(Dataset entries)
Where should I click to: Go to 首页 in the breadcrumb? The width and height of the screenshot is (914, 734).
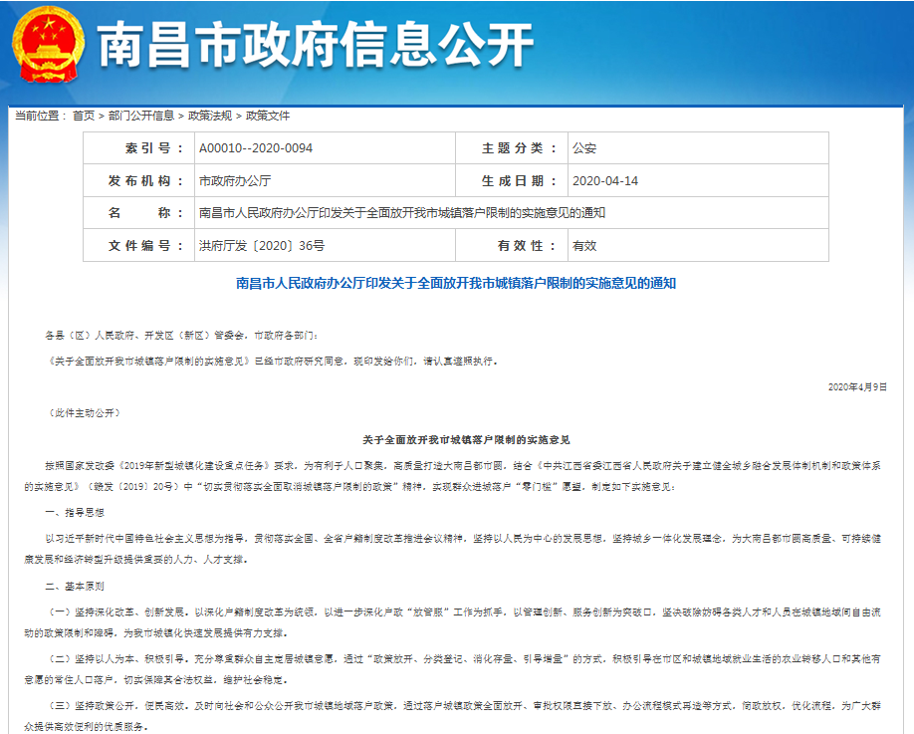tap(85, 116)
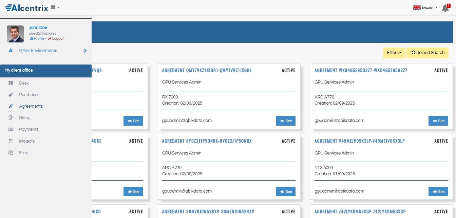Open the apps grid icon beside logo
Image resolution: width=456 pixels, height=218 pixels.
point(55,7)
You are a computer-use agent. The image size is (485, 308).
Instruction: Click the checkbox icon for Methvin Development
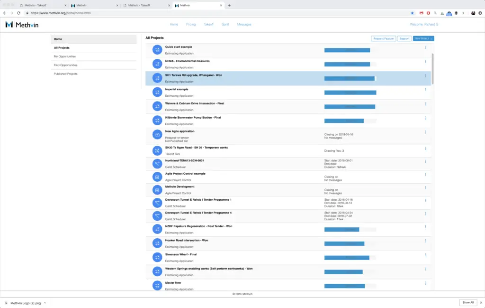pyautogui.click(x=157, y=190)
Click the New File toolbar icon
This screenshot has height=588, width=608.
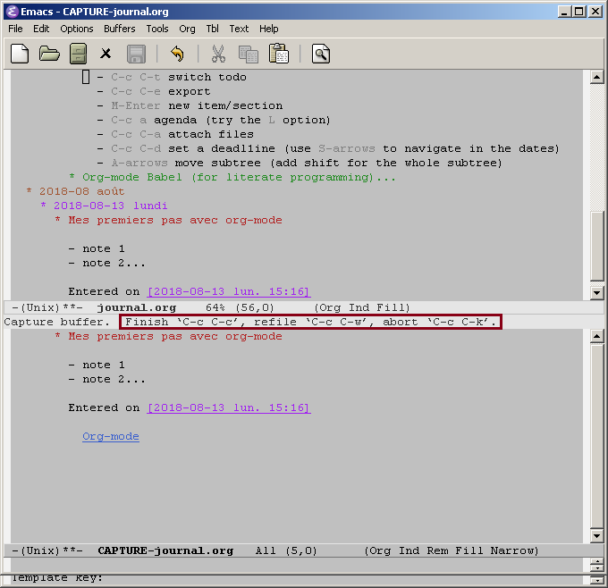(x=20, y=54)
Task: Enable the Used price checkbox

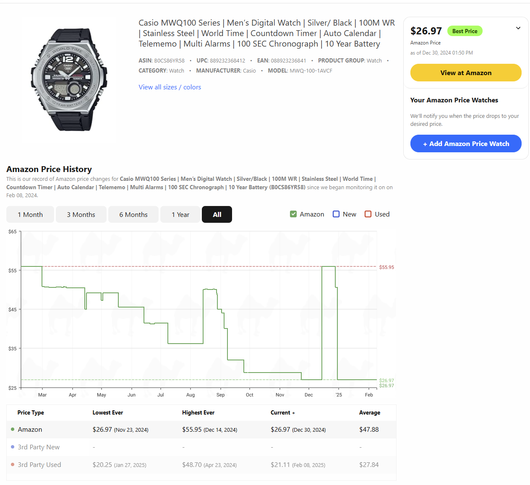Action: tap(368, 214)

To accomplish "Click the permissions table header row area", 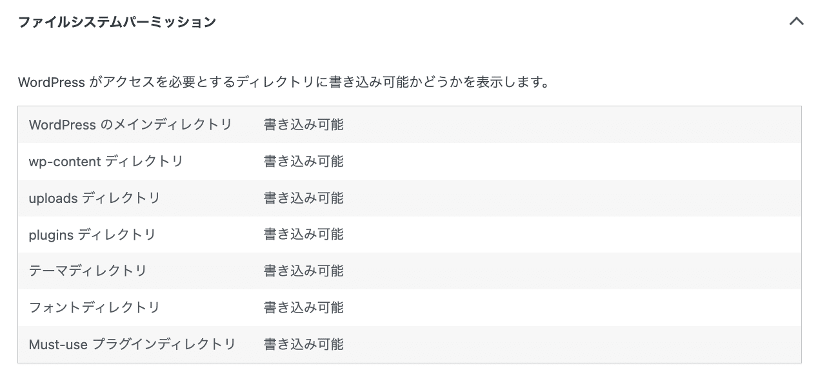I will click(x=409, y=124).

## [Task item]
Repeat only the lines between the top of the entries above and the line containing "Click the New File toolbar icon", both ends included, without the pictures.

## [Exercise answer]
Where should I click to: Go to 首页 in the breadcrumb? The width and height of the screenshot is (914, 734).
tap(85, 116)
Open the apps grid icon beside logo
Image resolution: width=456 pixels, height=218 pixels.
point(55,7)
You are a computer-use agent. The image size is (485, 308).
Instruction: Click the checkbox icon for Methvin Development
pyautogui.click(x=157, y=190)
Click the New File toolbar icon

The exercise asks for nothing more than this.